I’d have said something earlier, but, well, you know.
RIP Poppa, aka The Best Dog in the World!
“The way to love anything is to realise that it might be lost.” G K Chesterton’
Posts like this always make me tear up. I’ve lost several dogs through illness and I feel your pain. They are so much a part of our lives and leave an enormous gap when they leave. So glad you and Poppy had more time together than you initially thought xx
Thanks Cathy, I do realise that at the grand old age of 14 1/2 I was lucky to still have her anyway, but whatever time you have with a loved one is never enough, is it. xx
Oh dear, Georgia, you have made me cry now.
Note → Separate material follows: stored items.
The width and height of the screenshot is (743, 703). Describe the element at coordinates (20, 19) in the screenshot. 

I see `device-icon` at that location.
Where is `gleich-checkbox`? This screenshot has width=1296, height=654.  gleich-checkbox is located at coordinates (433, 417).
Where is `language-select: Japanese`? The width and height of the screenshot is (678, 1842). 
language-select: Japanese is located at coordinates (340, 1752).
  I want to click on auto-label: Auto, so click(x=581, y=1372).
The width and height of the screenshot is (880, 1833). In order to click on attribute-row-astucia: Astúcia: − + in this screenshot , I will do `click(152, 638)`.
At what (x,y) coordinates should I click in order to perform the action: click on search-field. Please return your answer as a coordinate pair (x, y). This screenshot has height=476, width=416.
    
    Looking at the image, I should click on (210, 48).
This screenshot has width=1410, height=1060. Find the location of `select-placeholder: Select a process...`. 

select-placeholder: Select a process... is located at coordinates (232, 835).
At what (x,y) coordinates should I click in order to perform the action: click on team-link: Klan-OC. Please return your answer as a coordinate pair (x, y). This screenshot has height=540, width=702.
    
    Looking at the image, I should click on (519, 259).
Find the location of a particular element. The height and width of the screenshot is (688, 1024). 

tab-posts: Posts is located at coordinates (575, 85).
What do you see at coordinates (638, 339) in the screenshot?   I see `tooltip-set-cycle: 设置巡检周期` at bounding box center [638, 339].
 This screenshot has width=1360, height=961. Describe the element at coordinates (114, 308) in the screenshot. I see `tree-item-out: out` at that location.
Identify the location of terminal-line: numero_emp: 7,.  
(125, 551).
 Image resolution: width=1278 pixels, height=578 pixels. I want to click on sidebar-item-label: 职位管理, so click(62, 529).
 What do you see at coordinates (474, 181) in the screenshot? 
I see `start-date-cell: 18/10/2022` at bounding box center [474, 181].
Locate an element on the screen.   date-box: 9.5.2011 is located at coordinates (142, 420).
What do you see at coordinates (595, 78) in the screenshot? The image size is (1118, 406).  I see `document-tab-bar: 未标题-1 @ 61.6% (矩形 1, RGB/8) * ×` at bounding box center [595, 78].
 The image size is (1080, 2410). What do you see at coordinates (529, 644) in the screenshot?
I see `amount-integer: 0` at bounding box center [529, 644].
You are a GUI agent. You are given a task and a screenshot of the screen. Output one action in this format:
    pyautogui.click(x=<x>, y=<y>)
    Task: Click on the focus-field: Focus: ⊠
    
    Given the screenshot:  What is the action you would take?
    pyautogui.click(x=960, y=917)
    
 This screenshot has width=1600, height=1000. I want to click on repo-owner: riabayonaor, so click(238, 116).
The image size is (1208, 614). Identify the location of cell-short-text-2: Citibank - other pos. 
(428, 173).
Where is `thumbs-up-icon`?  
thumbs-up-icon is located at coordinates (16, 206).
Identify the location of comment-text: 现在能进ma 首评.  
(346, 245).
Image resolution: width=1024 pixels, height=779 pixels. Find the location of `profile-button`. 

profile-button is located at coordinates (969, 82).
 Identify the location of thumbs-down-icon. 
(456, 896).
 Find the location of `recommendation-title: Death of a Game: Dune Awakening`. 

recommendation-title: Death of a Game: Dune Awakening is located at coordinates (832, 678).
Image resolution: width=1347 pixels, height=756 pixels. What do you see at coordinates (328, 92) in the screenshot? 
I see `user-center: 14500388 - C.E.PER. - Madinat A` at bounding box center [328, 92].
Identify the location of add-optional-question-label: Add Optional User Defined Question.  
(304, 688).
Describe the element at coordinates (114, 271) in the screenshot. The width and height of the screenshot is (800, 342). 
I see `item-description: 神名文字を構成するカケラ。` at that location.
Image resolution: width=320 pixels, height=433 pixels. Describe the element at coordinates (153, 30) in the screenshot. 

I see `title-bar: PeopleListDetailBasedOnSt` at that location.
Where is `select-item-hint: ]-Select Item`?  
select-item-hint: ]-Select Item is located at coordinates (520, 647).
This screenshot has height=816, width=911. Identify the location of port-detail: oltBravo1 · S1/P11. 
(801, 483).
This post brought back all the gut wrenching misery I felt when I had to say goodbye to my own dog – two years ago now, but still too fresh. I’m so very glad you had that extra time with Poppy and I’ll bet you’re glad you took the decision you did now. The treatment might have killed her earlier! Your story about the wonderful horse got me started and Poppy finished me off, but thank you for a beautiful post!
So sorry for the tears, and memories, Val. It’s astonishing the impact these furry creatures make in our lives, isn’t it? You’re quite right about the treatment though, plus it would have been a miserable way for her to exist while she went through it. Thanks so much for reading and commenting, I do appreciate it xx
It’s so hard whe you lose a dog. They just don’t live long enough. xxx
So true Linda, and I know you’re been through this not that long ago too – thanks for reading and commenting xx
Lost maybe, but we never forget.
So true, Andrew. Thanks for reading and commenting.
Okay, I’m in tears. Hugs, Georgia. Had a horse similar to XXXX (smaller! but as big a heart, he knew no fear). Have a ‘problem child’ dog (who also appears in my books, and was at least as evil as Maggie) who has mellowed dramatically over the four years since her rescue but is still not to be trifled with. So many dogs over the years, but she has carved a special place just by being so difficult. She’s old now, well over bulldog lifespan, luckily the other half, whatever it is, keeps her going. She will be defiant to the end.
I’m so very glad you made the decision you did, and that it worked out as it did.
Thanks EJ, so sorry for the tears. These animals do carve themselves into our hearts don’t they. I hope your lovely old girl keeps being as difficult and lovable for years to come.